PROVIDED RECORDS:

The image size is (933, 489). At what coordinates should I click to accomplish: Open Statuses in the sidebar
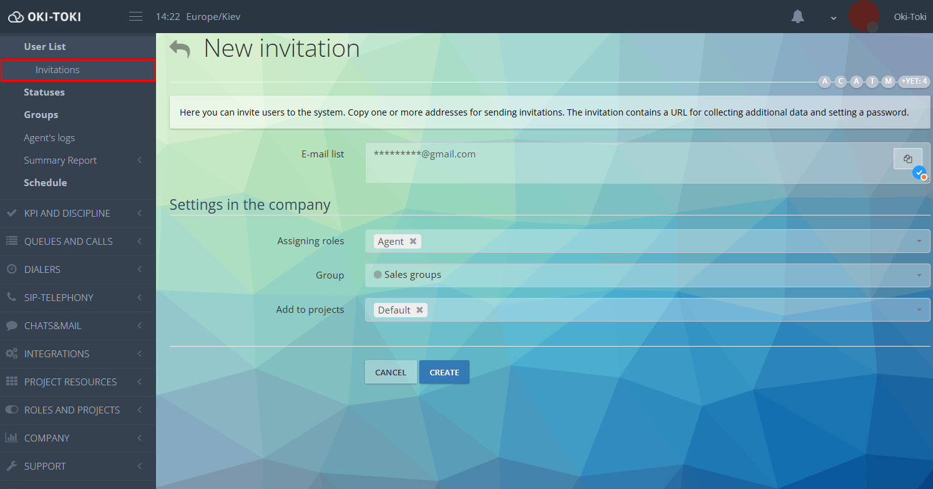[44, 92]
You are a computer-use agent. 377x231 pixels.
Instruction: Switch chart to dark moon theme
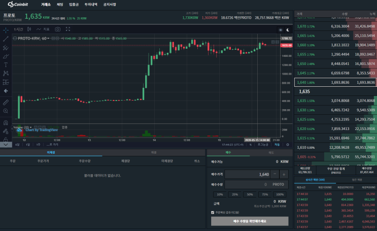288,30
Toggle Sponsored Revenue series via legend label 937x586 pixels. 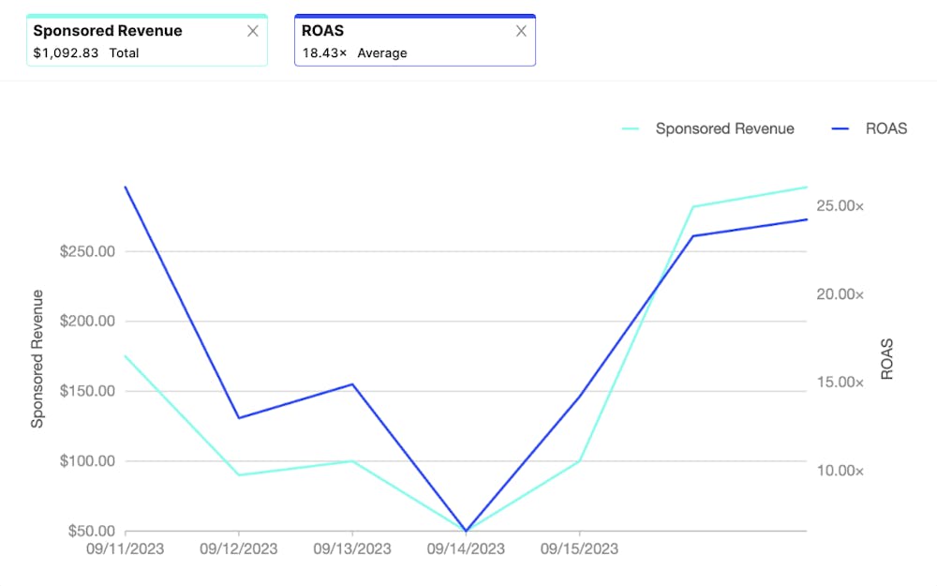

TASK ITEM: Once you find the line containing "You are a computer-use agent. 377x231 pixels.", transcribe it and each line after it to the end of the records exactly, and leave out the pictures.

REPLY TO THE TASK:
You are a computer-use agent. 377x231 pixels.
Instruction: Switch chart to dark moon theme
288,30
Toggle Sponsored Revenue series via legend label 937x586 pixels. 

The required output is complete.